BLOC DE TEXTE:
= = = =
L’éthique : une notion ancienne plus que jamais d’actualité

D’autres, comme John Williams [3] accordent une place fondamentale au contexte dans lequel l’homme évolue. L’individu (et donc le médecin) reçoit de la société dans laquelle il vit les questions et les réponses éthiques. Cependant, seule une référence à l’universel permet de mettre à jour des rapports de pouvoir sous-jacents à des pratiques. On trouve enfin la doctrine utilitariste. La doctrine utilitariste du XIXe siècle, incarnée notamment par John Bentham et John-Stuart Mill, considère qu’une action est moralement bonne si elle conduit au plus grand bonheur le plus grand nombre de personnes. Est moral ce qui est utile. Cette affirmation peut paraître choquante, c’est pourtant ce principe qui guide un certain nombre de politiques de santé publique menées actuellement. Cette approche a des points positifs évidents que sont principalement son pragmatisme et sa rationalité. Ses points négatifs sont cependant au moins tout aussi évidents : cela suppose en effet d’évaluer la notion de qualité de vie (et donc de discuter de l’opportunité de conserver celles qui ne sont pas utiles), cela suppose également que ce qui est utile à un individu l’est pour tout autre et pour la société, et surtout, cela implique la réduction des actes humains à un calcul coût-avantages/inconvénients. Il est clair qu’aujourd’hui l’utilitarisme est à prendre en compte et occupe une place importante dans la réflexion qui préside aux politiques de santé : il y a une nécessaire maîtrise des dépenses de santé publique. Cependant, il faudrait pouvoir éviter que les patients ou malades menacés dans leur vie n’entrent dans un marché où la santé serait un produit comme les autres, qu’ils seraient libres d’acheter ou non. En outre, l’évaluation des coûts expose à l’injustice : à partir de quand décider qu’un traitement ne vaut pas la peine d’être poursuivi ? Cela suppose en effet l’attribution d’un prix à la vie humaine. Il y a donc une antinomie profonde entre l’utilitarisme et l’idéal de justice, le premier semblant être véritablement incompatible avec les droits de l’homme.

Il convient de réaliser que les liens entre l’éthique et le droit sont extrêmement étroits et interactifs.

Ainsi, c’est après la Seconde Guerre Mondiale et la découverte des expériences réalisées par les médecins nazis dans les camps d’extermination ou par des biologistes japonais dans les camps de prisonniers qu’une conscience critique s’éveille : la science n’est alors plus nécessairement liée à l’idée de progrès. L’idée de soumettre l’activité médicale et plus généralement scientifique à un contrôle extérieur apparaît comme une nécessité. Le droit de la bioéthique naît ainsi avec le jugement du Tribunal de Nuremberg des 19 et 20 août 1947. Il faut cependant attendre les années 1960 pour que des organismes de régulation soient mis en place (comme les premiers comités éthiques aux Etats-Unis) [4], et quarante ans pour que la première loi bioéthique soit adoptée en France [5] .
= = = =
Entrées de données enregistrées

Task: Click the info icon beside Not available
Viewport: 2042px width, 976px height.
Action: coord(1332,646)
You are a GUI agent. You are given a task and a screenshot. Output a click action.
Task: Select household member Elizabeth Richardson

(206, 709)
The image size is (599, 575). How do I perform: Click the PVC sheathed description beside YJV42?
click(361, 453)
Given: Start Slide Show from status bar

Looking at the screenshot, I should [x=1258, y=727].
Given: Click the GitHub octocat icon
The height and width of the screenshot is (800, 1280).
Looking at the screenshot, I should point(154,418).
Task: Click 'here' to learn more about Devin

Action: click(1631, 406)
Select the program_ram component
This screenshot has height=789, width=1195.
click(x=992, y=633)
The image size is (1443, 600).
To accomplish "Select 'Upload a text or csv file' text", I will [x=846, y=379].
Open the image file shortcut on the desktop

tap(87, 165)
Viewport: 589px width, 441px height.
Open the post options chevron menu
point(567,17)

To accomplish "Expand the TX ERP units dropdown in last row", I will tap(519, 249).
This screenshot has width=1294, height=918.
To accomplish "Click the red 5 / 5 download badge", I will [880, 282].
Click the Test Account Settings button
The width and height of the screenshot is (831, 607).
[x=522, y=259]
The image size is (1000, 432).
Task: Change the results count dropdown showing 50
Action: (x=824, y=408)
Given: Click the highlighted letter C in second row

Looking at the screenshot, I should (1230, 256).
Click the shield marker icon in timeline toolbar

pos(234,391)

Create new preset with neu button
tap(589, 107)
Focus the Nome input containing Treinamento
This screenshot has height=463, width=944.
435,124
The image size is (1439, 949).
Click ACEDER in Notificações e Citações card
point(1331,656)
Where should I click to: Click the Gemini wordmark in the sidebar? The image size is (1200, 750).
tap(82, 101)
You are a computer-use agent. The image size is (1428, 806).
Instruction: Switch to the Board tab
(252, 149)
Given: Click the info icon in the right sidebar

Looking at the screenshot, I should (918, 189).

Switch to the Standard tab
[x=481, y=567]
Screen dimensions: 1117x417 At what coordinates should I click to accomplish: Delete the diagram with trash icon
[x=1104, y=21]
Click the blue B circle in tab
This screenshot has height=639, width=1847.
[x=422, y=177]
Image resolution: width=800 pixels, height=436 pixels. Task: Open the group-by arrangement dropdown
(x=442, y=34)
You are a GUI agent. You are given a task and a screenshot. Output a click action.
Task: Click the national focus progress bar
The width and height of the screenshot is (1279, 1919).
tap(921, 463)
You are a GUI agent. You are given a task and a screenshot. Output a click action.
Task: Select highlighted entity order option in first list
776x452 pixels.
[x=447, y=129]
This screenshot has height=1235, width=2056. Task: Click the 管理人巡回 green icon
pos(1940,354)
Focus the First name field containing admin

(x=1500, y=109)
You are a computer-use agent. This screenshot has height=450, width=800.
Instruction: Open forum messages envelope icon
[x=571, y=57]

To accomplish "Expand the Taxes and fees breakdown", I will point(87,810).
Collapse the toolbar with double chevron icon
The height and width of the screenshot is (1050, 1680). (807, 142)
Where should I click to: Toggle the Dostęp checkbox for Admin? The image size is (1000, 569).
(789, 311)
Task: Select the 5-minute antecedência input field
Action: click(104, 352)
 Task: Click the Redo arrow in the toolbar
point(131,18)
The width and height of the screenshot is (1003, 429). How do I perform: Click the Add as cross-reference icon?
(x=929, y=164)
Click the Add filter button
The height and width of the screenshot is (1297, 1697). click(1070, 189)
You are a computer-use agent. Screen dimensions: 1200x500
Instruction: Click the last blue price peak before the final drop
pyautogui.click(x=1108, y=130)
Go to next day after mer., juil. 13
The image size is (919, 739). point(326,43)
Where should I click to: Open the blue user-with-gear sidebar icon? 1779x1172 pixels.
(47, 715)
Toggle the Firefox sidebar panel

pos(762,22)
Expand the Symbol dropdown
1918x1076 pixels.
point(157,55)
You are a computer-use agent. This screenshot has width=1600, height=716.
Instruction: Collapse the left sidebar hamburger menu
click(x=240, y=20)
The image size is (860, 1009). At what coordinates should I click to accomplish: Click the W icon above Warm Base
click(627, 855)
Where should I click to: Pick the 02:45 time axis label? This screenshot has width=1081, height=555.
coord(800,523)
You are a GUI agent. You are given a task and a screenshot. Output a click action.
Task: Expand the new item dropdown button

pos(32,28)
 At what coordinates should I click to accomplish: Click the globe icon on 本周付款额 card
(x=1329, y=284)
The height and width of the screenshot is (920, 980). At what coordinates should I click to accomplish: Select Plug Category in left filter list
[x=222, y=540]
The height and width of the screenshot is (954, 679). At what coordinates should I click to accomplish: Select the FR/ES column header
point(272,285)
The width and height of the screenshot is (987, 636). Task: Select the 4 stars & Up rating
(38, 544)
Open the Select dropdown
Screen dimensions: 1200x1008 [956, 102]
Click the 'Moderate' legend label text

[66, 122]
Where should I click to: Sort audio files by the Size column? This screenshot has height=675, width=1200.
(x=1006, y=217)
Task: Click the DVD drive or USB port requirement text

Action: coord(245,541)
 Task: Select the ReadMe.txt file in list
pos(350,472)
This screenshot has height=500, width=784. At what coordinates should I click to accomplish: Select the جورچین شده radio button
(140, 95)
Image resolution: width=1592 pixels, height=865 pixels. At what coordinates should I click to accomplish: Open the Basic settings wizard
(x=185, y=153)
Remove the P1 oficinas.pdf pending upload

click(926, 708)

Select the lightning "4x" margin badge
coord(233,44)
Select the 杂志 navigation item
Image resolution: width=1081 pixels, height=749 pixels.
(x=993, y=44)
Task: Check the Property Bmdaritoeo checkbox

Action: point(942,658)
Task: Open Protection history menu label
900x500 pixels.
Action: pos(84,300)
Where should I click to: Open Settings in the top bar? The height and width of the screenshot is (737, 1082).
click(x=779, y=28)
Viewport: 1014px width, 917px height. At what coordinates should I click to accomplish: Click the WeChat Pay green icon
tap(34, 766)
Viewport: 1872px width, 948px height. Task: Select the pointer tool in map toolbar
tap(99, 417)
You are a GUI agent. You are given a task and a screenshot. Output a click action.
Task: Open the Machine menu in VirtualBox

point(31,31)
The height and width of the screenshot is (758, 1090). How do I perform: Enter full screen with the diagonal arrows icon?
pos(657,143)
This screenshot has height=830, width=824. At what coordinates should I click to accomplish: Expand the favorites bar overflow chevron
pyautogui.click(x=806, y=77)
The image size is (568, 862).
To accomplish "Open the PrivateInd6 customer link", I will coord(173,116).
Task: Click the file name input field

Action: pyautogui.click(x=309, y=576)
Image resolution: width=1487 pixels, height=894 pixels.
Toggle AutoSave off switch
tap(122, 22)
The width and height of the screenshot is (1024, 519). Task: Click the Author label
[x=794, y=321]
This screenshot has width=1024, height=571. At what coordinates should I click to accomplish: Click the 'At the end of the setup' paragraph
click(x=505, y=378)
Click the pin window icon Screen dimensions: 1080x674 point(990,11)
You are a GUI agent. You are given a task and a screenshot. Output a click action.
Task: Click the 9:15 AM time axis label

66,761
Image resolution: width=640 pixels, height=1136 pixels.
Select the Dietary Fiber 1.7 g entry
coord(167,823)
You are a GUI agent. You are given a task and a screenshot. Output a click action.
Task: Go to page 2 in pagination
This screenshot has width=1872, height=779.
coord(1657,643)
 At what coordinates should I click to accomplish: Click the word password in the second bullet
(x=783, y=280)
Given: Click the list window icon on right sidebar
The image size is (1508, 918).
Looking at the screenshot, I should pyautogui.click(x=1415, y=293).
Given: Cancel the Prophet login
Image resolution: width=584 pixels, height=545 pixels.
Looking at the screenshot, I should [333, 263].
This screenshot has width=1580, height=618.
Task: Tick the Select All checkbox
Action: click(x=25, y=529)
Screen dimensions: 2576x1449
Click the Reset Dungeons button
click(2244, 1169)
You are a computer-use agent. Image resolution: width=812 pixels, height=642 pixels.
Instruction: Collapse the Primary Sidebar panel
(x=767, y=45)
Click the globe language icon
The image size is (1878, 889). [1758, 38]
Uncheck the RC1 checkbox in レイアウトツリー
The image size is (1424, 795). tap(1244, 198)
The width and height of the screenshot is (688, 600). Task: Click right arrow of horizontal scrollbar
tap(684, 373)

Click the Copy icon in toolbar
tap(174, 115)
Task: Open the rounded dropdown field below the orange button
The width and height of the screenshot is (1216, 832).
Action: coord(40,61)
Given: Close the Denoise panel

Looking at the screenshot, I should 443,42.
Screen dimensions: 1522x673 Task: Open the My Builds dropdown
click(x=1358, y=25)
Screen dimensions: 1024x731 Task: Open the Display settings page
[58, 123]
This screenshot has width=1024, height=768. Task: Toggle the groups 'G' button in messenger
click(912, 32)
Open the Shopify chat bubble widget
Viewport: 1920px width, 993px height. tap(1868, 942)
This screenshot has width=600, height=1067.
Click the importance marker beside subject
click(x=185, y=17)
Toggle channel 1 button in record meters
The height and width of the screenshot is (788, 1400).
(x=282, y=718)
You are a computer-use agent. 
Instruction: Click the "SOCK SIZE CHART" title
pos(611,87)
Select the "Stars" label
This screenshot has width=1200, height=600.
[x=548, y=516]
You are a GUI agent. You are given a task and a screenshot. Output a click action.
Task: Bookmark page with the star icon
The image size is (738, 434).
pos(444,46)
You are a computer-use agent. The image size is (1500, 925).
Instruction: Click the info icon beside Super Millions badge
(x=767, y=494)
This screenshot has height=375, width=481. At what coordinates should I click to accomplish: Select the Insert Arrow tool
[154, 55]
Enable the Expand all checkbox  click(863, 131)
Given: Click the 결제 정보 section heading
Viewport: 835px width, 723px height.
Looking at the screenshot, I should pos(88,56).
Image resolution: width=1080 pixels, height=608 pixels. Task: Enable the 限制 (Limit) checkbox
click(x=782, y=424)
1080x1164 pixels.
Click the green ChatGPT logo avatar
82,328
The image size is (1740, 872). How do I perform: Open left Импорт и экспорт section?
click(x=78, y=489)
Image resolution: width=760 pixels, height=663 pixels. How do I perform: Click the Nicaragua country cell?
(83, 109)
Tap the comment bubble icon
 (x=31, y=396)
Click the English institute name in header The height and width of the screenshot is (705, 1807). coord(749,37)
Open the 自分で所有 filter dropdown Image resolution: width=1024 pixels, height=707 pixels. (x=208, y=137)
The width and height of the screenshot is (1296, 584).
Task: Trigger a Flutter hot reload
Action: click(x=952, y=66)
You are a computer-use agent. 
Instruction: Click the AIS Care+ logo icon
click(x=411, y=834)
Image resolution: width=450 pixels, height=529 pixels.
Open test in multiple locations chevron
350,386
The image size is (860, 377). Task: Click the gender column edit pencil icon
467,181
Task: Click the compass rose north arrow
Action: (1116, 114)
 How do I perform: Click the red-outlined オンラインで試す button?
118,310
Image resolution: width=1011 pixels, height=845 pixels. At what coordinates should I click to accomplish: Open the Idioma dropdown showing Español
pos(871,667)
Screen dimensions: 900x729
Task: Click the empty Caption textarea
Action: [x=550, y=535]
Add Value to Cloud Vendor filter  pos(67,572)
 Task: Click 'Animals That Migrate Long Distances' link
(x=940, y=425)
= = = =
CONSIGNE 1:
Transcrivez tout le passage du texte sur l'éthique, de « Ainsi, c’est après » jusqu'à « France [5] . ».
CONSIGNE 2:
Selon le texte sur l'éthique, pourquoi l'évaluation des coûts expose-t-elle à l'injustice ? Répondez en une à trois phrases.
CONSIGNE 3:
Traduisez en anglais la phrase suivante, tirée du texte sur l'éthique : « Le droit de la bioéthique naît ainsi avec le jugement du Tribunal de Nuremberg des 19 et 20 août 1947. »
Les items n'interviennent en rien dans ce travail.

RÉPONSE FINALE 1:
Ainsi, c’est après la Seconde Guerre Mondiale et la découverte des expériences réalisées par les médecins nazis dans les camps d’extermination ou par des biologistes japonais dans les camps de prisonniers qu’une conscience critique s’éveille : la science n’est alors plus nécessairement liée à l’idée de progrès. L’idée de soumettre l’activité médicale et plus généralement scientifique à un contrôle extérieur apparaît comme une nécessité. Le droit de la bioéthique naît ainsi avec le jugement du Tribunal de Nuremberg des 19 et 20 août 1947. Il faut cependant attendre les années 1960 pour que des organismes de régulation soient mis en place (comme les premiers comités éthiques aux Etats-Unis) [4], et quarante ans pour que la première loi bioéthique soit adoptée en France [5] .

RÉPONSE FINALE 2:
L'évaluation des coûts expose à l'injustice parce qu'elle oblige à décider à partir de quand un traitement ne vaut plus la peine d'être poursuivi. Cela suppose d'attribuer un prix à la vie humaine.

RÉPONSE FINALE 3:
Bioethics law was thus born with the judgment of the Nuremberg Tribunal of August 19 and 20, 1947.